◆ **Problem set**
**A)** According to the article on easing a child's fears before lab work, which two sources provide the tips it shares?
**B)** Rewrite the passage of the article on easing a child's fears before lab work from "How to Ease" to "both of you.", with "blood draw" swapped for "blood test".
**C)** Extend the article on easing a child's fears before lab work, starting after its last sentence.

How to Ease Your Child’s Fears Before Lab Work
No parent likes to see their child feeling anxious or experience brief discomfort, but a blood draw for a child can sometimes involve both. The younger the child, the more difficult it is for them to understand that the medical staff is trying to help and not hurt. Your child may feel especially upset if this is his or her first experience with a blood draw.
At Western Maryland Health System (WMHS), we want to help families ease any anxiety before a procedure, no matter how young the patient might be. Below, we share some tips from Aha! Parenting and Quest Diagnostics to help make this situation less stressful for both of you.
Make Sure You Understand the Purpose of the Lab Work
Before you schedule your child’s appointment and bring him or her to one of our labs, it’s important that you understand why he or she needs the blood draw in the first place. Don’t hesitate to ask questions and raise any concerns that you have about the procedure to put your own mind at ease. If you feel anxious, your child is likely to pick up on that and become even more fearful about the procedure.
Consider Your Child’s Schedule When Making the Appointment
You know your child best and when he or she is likely to feel the most tired or hungry. It’s best to avoid scheduling at those times if possible. Eating before the appointment may help settle your child down and decrease the chance of lightheadedness after the blow draw. However, some blood tests will require your child to fast for several hours first. In that case, try to schedule it for first thing in the morning and bring a snack along so your son or daughter can eat immediately after the appointment.

◆ **Dataset extract**

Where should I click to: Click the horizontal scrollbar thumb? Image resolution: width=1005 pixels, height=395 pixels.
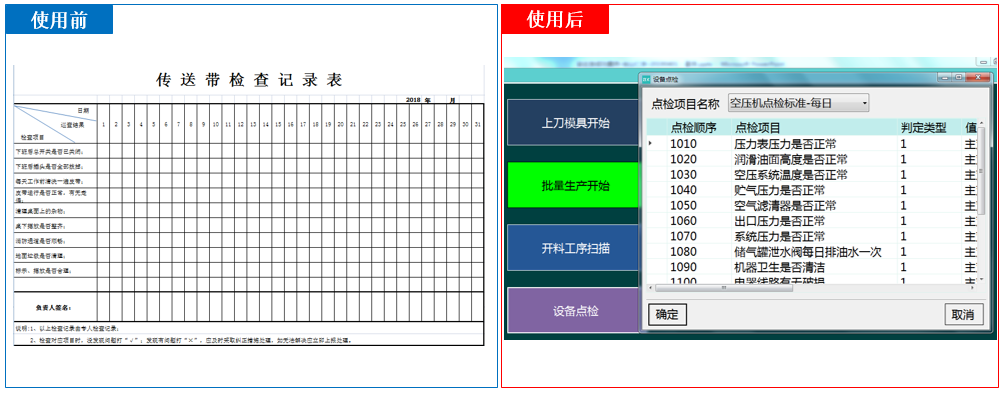click(724, 287)
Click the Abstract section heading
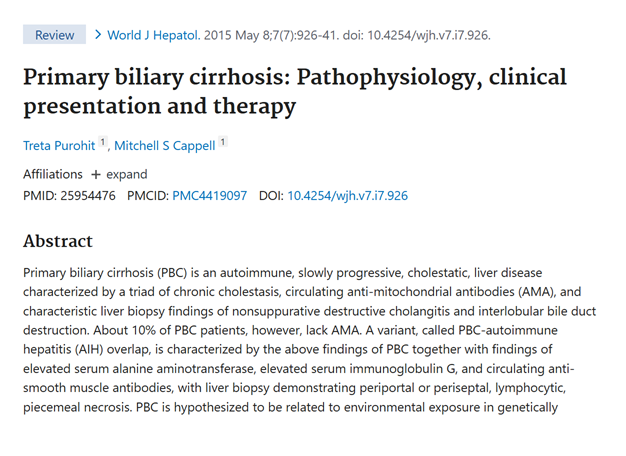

◆ **Exercise answers**
**A)** Aha! Parenting and Quest Diagnostics.

**B)**
How to Ease Your Child’s Fears Before Lab Work
No parent likes to see their child feeling anxious or experience brief discomfort, but a blood test for a child can sometimes involve both. The younger the child, the more difficult it is for them to understand that the medical staff is trying to help and not hurt. Your child may feel especially upset if this is his or her first experience with a blood test.
At Western Maryland Health System (WMHS), we want to help families ease any anxiety before a procedure, no matter how young the patient might be. Below, we share some tips from Aha! Parenting and Quest Diagnostics to help make this situation less stressful for both of you.

**C)**
Be Honest and Comforting
A finger prick may be no big deal to you, but it can be for a child. You should never promise that it won’t hurt, but you can say that the discomfort will pass quickly and that you will remain with him or her the entire time. Our lab technicians are fine with parents holding a child in their lap because it provides our young patients with a sense of comfort. Offer your child plenty of praise and reassurance but avoid scolding if he or she expresses any type of fear. We will do our best to put your child’s mind at ease as well.
Do Your Best to Distract Your Child
Besides the fear of the needle and the pain it might cause, seeing tubes fill up with their blood can make some children feel very frightened. You can potentially avoid this issue by bringing along plenty of things to distract your child as one of our lab technicians draws blood. If it’s allowed, you can give your child a small treat such as a lollipop and tell him or her to concentrate on its flavor instead of the blood draw. Another idea is to play a game together by focusing on something else in the room and telling a story about it. You can even ask your son or daughter to sing you a song.
Practice with a Stuffed Animal at Home
The more you can prepare your child for the procedure, the less anxiety he or she is likely to have. If you have a play doctor kit at home, ask your child to give a shot to a stuffed animal. While the stuffed animal won’t bleed, it will give him or her an idea of what to expect. Talk kindly to the toy, wrap its arm, and explain to the toy that getting a shot might hurt for a minute but that it’s to help know what the problem is so the stuffed animal can start feeling better soon. Your child will see and mimic your tone. It will also help create a sense of empowerment towards the upcoming appointment.
Offer Choices When Practical
Kids often act up because they have so little control over their lives and they simply want to assert their independence. Of course, this doesn’t always happen at the most convenient times for parents. With the blood draw, any small choice that you or the technician can let your child make will help things go more smoothly. Some examples include which arm to use, whether he or she wants to hold a squeeze ball, and the color of band-aid once the blood draw is complete.
Reward Your Child for Cooperation
An appointment like this is a big deal for a kid, so you might want to consider going out for a treat afterward. Be sure to let your child know it’s because he or she listened and cooperated with you and the lab technician. It’s a good idea not to reward or punish your child for legitimate feelings, such as fear and stress. Providing a reward lets your child know that you appreciate his or her willingness to cooperate despite having these feelings.